STATED PROBLEM A: Please repeat the pull request word for word from "However, when the" to "mode during manage_switch.".
STATED PROBLEM B: In the pull request, which controllers appear under "Initial state" in the test cases? List each one once.

TEXT PROVIDED:
*****

Bug fix for switch_controller when using controller chaining #1591

TakashiSato · 2024-06-26T09:51:48Z

This PR is separated to address only the changes related to bug fix #1568 , fixing a bug that occurs under specific conditions when handling chainable controllers in the controller_manager's switch_controller.

Note: To focus on meaningful changes, it is recommended to compare the code using "hide whitespace" mode as follows.
https://github.com/ros-controls/ros2_control/compare/master...TakashiSato:ros2_control:feature/fix_switch_controller_bug?diff=split&w=1

Explanation of the Bugs

Using the typical model for controller chaining, which is also used in this test, the following explanations introduce three situations where bugs occur.

Note that these bugs occur only when the strictness value is set to BEST_EFFORT. When the strictness value is set to STRICT, switch_controller fails, and these bugs do not arise.
Additionally, the test cases to detect these bugs are implemented in this commit.

BUG1

Test case
Initial state
- active: pid_left (not_chained), pid_right (not_chained)
- inactive: position_tracking, diff_drive
Switch requests
- start: diff_drive
- stop: pid_right
Result:
- active: pid_left (in_chained)
- inactive: position_tracking, diff_drive, pid_right

In this situation, the start request for diff_drive should be rejected, and only the stop command for pid_right should be accepted. While this result is achieved, there is an issue where pid_left incorrectly enters in_chained mode.

The cause of this bug lies in this section.
When checking the activate request for diff_drive, the first following controller, pid_left, is checked for any inconsistencies along with the request. Since no issues are detected, pid_left is added to the to_chained_mode_request.
However, when the check is performed with the next controller, pid_right, inconsistencies are detected because pid_right is targeted for deactivation, leading to the rejection of the diff_drive activate request.
Since the to_chained_mode_request is not re-evaluated in subsequent processes, this request remains and results in the actual transition to chained mode during manage_switch.

BUG2

Test case
Initial state
- active: --
- inactive: position_tracking, diff_drive, pid_left, pid_right
Switch requests
- start: diff_drive, pid_left
- stop: --
Result:
- active: pid_left (in_chained)
- inactive: position_tracking, diff_drive, pid_right

This situation is similar to BUG1, where the start request for diff_drive is rejected, and only pid_left is activated. However, pid_left still incorrectly enters in_chained mode.
The cause of this bug is almost the same as BUG1. During the activate check for diff_drive, since the following controller pid_left is also a target for activation, pid_left is added to the to_chained_mode_request.

*****

GIVEN MATERIAL:
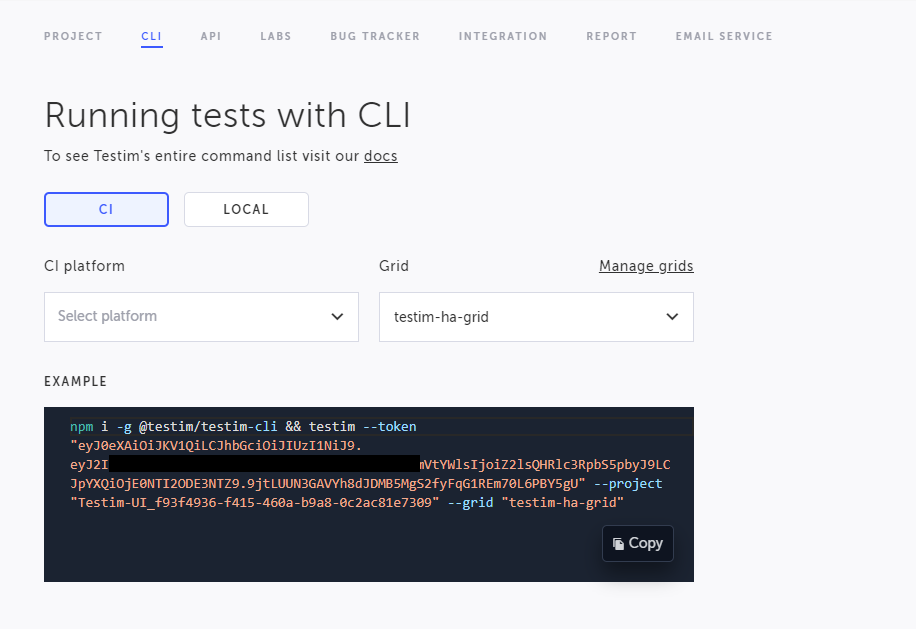Open Manage grids
Viewport: 916px width, 629px height.
646,265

*****

REPLY A:
However, when the check is performed with the next controller, pid_right, inconsistencies are detected because pid_right is targeted for deactivation, leading to the rejection of the diff_drive activate request.
Since the to_chained_mode_request is not re-evaluated in subsequent processes, this request remains and results in the actual transition to chained mode during manage_switch.

REPLY B:
pid_left
pid_right
position_tracking
diff_drive